Published on October 9th, 2019 | by Matt Pressman0
Tesla — More Than A Car Or Tech Company, A Change Agent
October 9th, 2019 by Matt Pressman
This article was originally published on EV Annex on October 8, 2017, but it just rose to the surface again and is as relevant as ever, so we’re republishing it again below.
Famed Apple analyst turned Venture Capitalist, Gene Munster at Loup Ventures, recently attempted to answer Wall Street’s burning question — isn’t Tesla just another car company? Munster’s answer: “Tesla is not (just) an automaker. Nor is it (just) a battery, solar, or software company. Tesla is an agent of change. Its mission is to accelerate the transition to sustainable energy – and its story is about engineering a different future. Each move the company makes lends itself to a higher-order goal, and, as you zoom out, the picture becomes clearer.”
|Tesla Model X, by Kyle Field | CleanTechnica.
Munster elaborates, “Tesla seems fine with investors and the public thinking they are an automaker. Musk knows that his ambitions to manufacture electric vehicles, develop autonomous driving software, double the world’s output of lithium-ion batteries, be the largest solar panel installer in the U.S., and modernize energy production, storage, and consumption, must be executed in steps, each building on the last.”
Elon Musk took a uniquely Silicon Valley approach to building the company. “Tesla, like others in technology today (e.g., Amazon), is attacking non-tech sectors with a thoughtful, albeit unconventional, commercialization plan.
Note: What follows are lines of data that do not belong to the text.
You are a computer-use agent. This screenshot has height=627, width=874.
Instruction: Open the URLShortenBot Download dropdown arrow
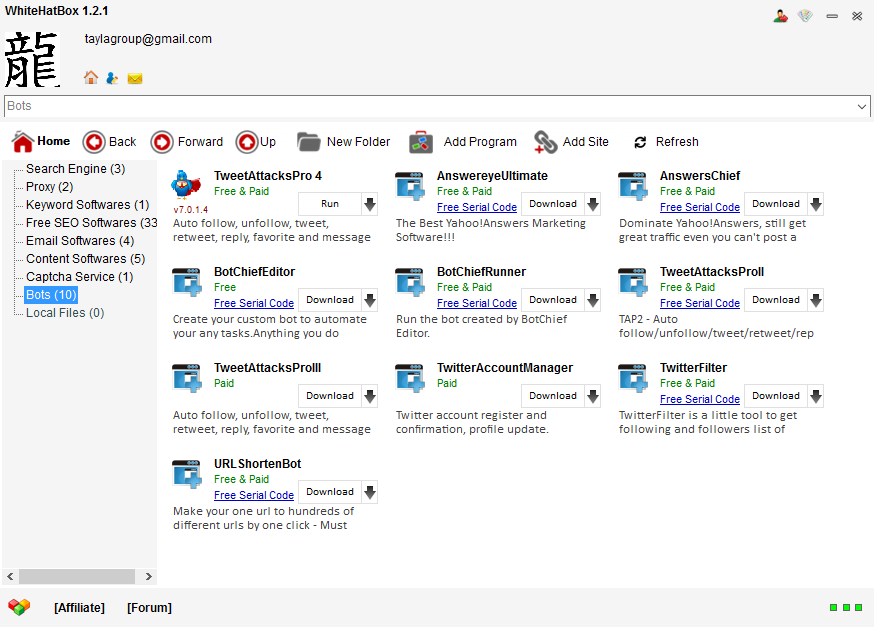[x=370, y=492]
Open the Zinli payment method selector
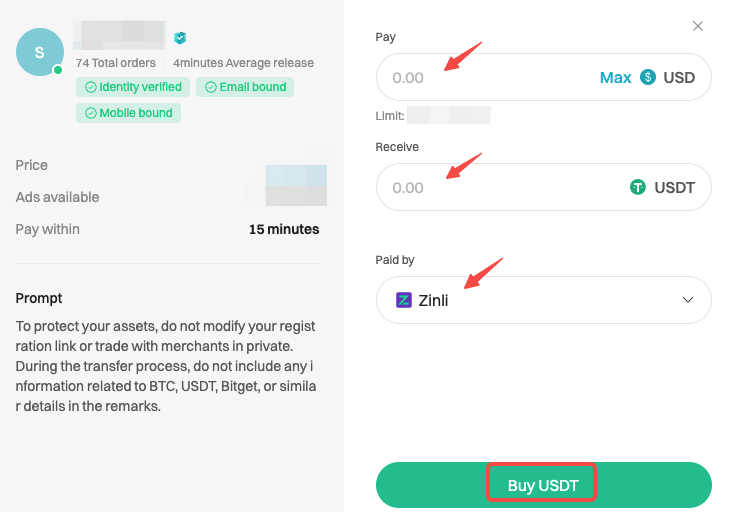This screenshot has width=732, height=512. (543, 300)
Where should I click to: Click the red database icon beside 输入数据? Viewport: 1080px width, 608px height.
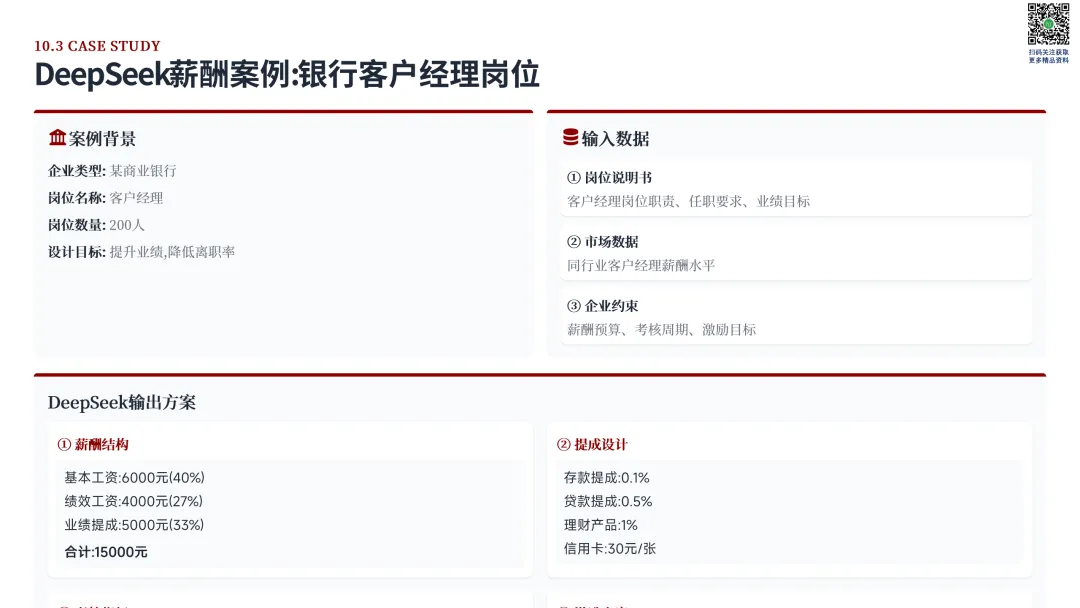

If your goal was to accelerate the world’s transition to sustainable energy, you might get a degree in chemistry or electrical engineering, go on to study environmental engineering or law, assert yourself as an expert in the field, create an interest group, lobby congress, get approved to test a project; you get the picture.”
|Home with Tesla Solar Roof, Powerwall, and Model 3 (Image via Tesla)|
But, Musk’s approach is wholly different: “Tesla, however, figured that [the] most efficient way to exact the greatest change is with a consumer-facing, product-focused approach. Maybe people would drive an electric car if it were faster, safer, and sleeker than the one they owned. Maybe people would put solar roofs on their homes if they looked great and were more durable than traditional materials. People are drawn to better products; not [only] to intangible environmental and sustainability benefits.”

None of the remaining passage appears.